Exercise description:
Type out every entry again, character for character.
+++ Records supplied
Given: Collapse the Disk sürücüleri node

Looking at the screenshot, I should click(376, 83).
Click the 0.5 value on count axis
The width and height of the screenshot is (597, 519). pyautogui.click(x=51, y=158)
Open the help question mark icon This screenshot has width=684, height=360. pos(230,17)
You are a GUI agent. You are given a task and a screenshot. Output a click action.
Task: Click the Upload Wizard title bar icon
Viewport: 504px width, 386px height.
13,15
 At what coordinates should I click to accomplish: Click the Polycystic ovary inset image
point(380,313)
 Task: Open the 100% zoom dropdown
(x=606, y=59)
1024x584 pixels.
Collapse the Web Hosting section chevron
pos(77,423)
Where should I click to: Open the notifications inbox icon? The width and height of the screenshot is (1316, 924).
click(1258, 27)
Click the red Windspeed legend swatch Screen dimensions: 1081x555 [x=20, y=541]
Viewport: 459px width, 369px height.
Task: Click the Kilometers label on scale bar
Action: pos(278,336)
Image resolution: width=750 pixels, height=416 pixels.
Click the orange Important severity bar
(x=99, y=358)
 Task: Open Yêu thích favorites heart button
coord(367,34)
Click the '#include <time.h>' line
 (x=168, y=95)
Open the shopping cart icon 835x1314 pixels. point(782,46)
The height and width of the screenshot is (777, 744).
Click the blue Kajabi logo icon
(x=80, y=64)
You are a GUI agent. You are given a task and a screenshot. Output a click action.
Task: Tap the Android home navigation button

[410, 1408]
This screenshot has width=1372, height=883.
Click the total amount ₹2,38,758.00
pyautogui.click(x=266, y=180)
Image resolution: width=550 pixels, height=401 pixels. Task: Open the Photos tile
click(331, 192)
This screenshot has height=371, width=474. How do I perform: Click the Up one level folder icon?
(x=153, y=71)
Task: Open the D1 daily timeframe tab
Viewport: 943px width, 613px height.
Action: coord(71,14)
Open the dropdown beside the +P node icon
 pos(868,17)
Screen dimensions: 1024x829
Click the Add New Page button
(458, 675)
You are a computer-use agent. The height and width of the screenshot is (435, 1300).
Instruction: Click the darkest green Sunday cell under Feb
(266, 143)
++++++
Expected output:
Given: Collapse the Disk sürücüleri node

Looking at the screenshot, I should click(376, 83).
Click the 0.5 value on count axis
The width and height of the screenshot is (597, 519). pyautogui.click(x=51, y=158)
Open the help question mark icon This screenshot has width=684, height=360. pos(230,17)
You are a GUI agent. You are given a task and a screenshot. Output a click action.
Task: Click the Upload Wizard title bar icon
Viewport: 504px width, 386px height.
13,15
 At what coordinates should I click to accomplish: Click the Polycystic ovary inset image
point(380,313)
 Task: Open the 100% zoom dropdown
(x=606, y=59)
1024x584 pixels.
Collapse the Web Hosting section chevron
pos(77,423)
Where should I click to: Open the notifications inbox icon? The width and height of the screenshot is (1316, 924).
click(1258, 27)
Click the red Windspeed legend swatch Screen dimensions: 1081x555 [x=20, y=541]
Viewport: 459px width, 369px height.
Task: Click the Kilometers label on scale bar
Action: pos(278,336)
Image resolution: width=750 pixels, height=416 pixels.
Click the orange Important severity bar
(x=99, y=358)
 Task: Open Yêu thích favorites heart button
coord(367,34)
Click the '#include <time.h>' line
 (x=168, y=95)
Open the shopping cart icon 835x1314 pixels. point(782,46)
The height and width of the screenshot is (777, 744).
Click the blue Kajabi logo icon
(x=80, y=64)
You are a GUI agent. You are given a task and a screenshot. Output a click action.
Task: Tap the Android home navigation button

[410, 1408]
This screenshot has width=1372, height=883.
Click the total amount ₹2,38,758.00
pyautogui.click(x=266, y=180)
Image resolution: width=550 pixels, height=401 pixels. Task: Open the Photos tile
click(331, 192)
This screenshot has height=371, width=474. How do I perform: Click the Up one level folder icon?
(x=153, y=71)
Task: Open the D1 daily timeframe tab
Viewport: 943px width, 613px height.
Action: coord(71,14)
Open the dropdown beside the +P node icon
 pos(868,17)
Screen dimensions: 1024x829
Click the Add New Page button
(458, 675)
You are a computer-use agent. The height and width of the screenshot is (435, 1300).
Instruction: Click the darkest green Sunday cell under Feb
(266, 143)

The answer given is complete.